A nationalist, anti-immigrant party has won seats in three German regional elections, a result seen as a major rebuke to Chancellor Angela Merkel's open immigration policy.
The 3-year-old Alternative for Deutschland party, or AfD, won representation in the states of Baden-Wuerttemberg and Rhineland-Palatinate in prosperous southwestern Germany, and in Saxony-Anhalt, an economically disadvantaged area in the eastern part of the country, according to results and exit polls broadcast on German state TV.
The elections were the first major political test since Germany registered nearly 1.1 million people as asylum seekers last year.

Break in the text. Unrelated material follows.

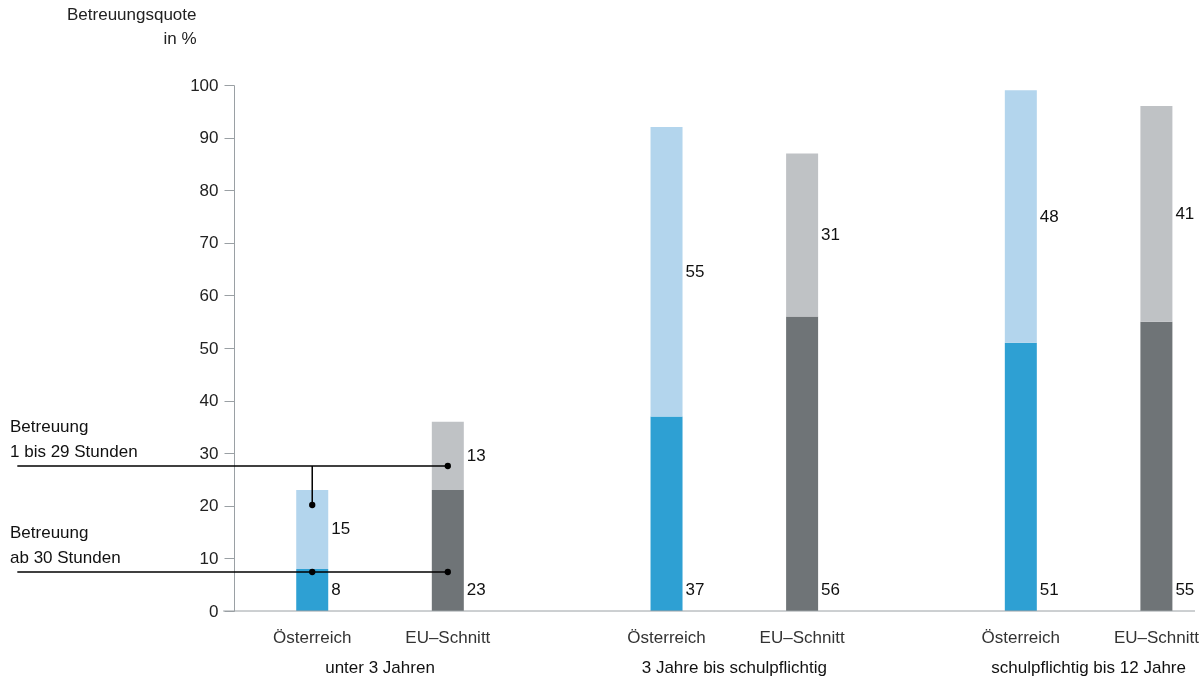 The height and width of the screenshot is (679, 1203). Describe the element at coordinates (209, 348) in the screenshot. I see `y-tick-label: 50` at that location.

The AfD won 15 percent of the vote in Baden-Wuerttemberg and almost 13 percent in Rhineland-Palatinate, according to official results. The party finished second in Saxony-Anhalt with 24 percent, according to projections by ARD and ZDF television, with most districts counted.

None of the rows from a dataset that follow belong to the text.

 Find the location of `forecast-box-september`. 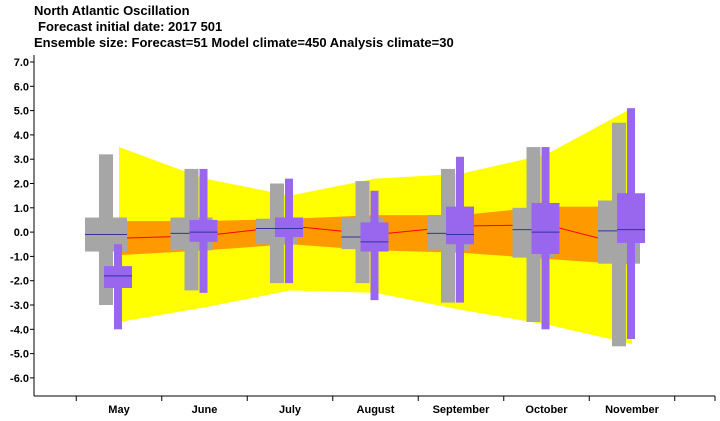

forecast-box-september is located at coordinates (460, 226).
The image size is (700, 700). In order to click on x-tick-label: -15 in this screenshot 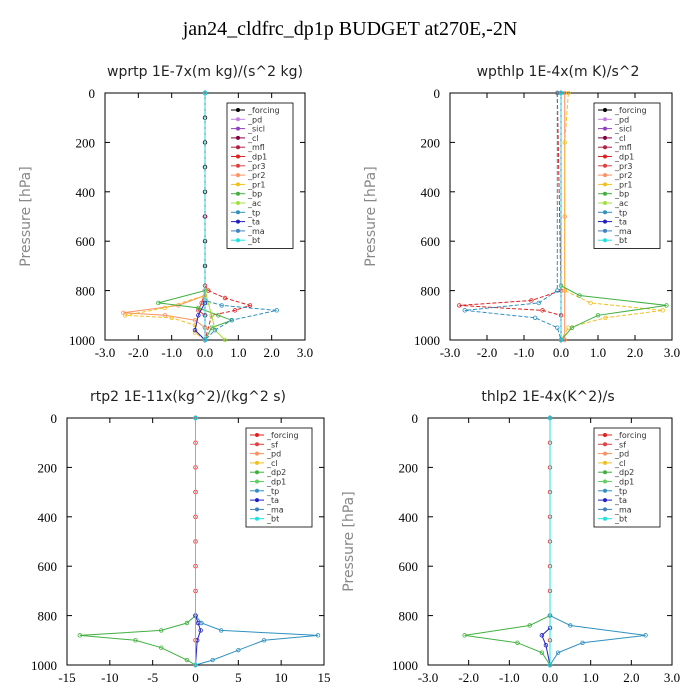, I will do `click(66, 678)`.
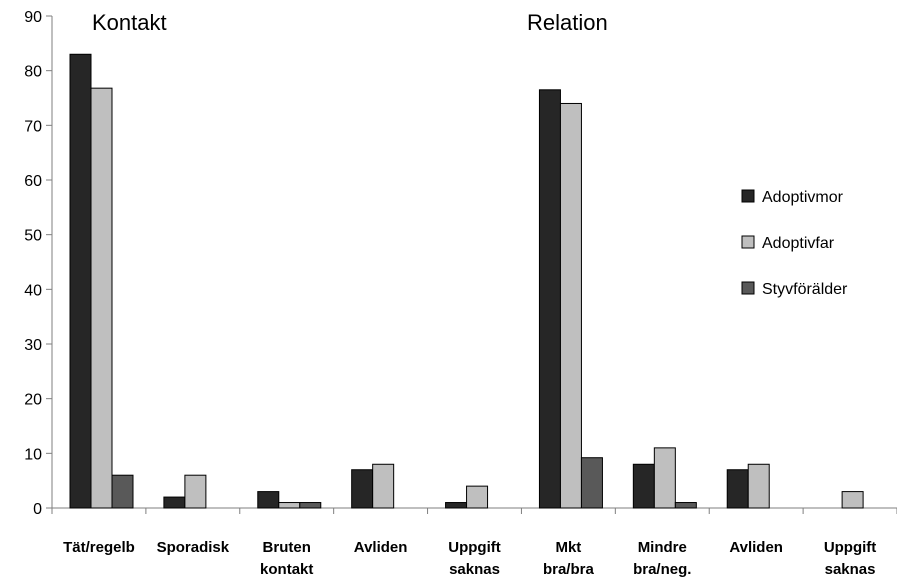  Describe the element at coordinates (33, 454) in the screenshot. I see `y-tick-label: 10` at that location.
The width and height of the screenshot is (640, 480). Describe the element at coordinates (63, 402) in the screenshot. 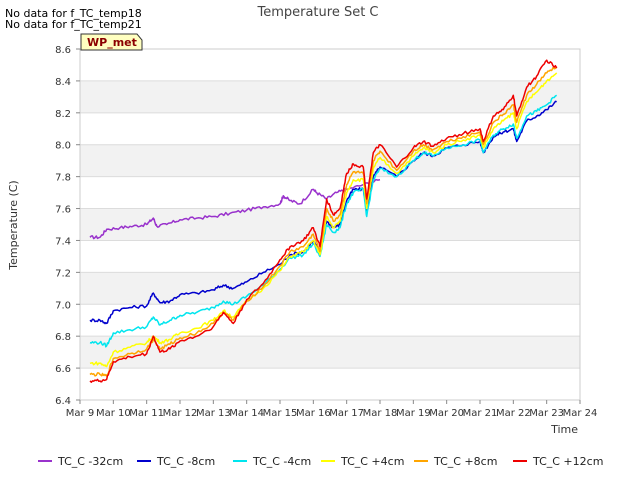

"There is only one path, a Merkel unity path, and people want an alternative, they want a real opposition and we want to take on that task," Andre Poggenburg, AfD leader in Saxony-Anhalt in the former East Germany, told Reuters news agency after voting.
'Litmus test'
Duesseldorf University political scientist Jens Walther told the French news agency AFP, "These elections are very important ... as they will serve as a litmus test for the government's disputed policy" on refugees.

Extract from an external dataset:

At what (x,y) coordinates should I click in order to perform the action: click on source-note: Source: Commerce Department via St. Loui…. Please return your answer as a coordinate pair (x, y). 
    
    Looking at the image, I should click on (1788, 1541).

The loss is seen as a major blow for the chancellor, as she tries to use her status as Europe's most powerful leader to reach an agreement between the European Union and Turkey to stem the flow of migrants.
Merkel has been under growing pressure to close Germany to migrants -- many of them Syrians, and others, fleeing war -- but she has refused to impose a cap on the number of arrivals. She is pushing, through the EU, a European-wide action that calls for distributing refugees among the EU's 28-member bloc on a proportional basis.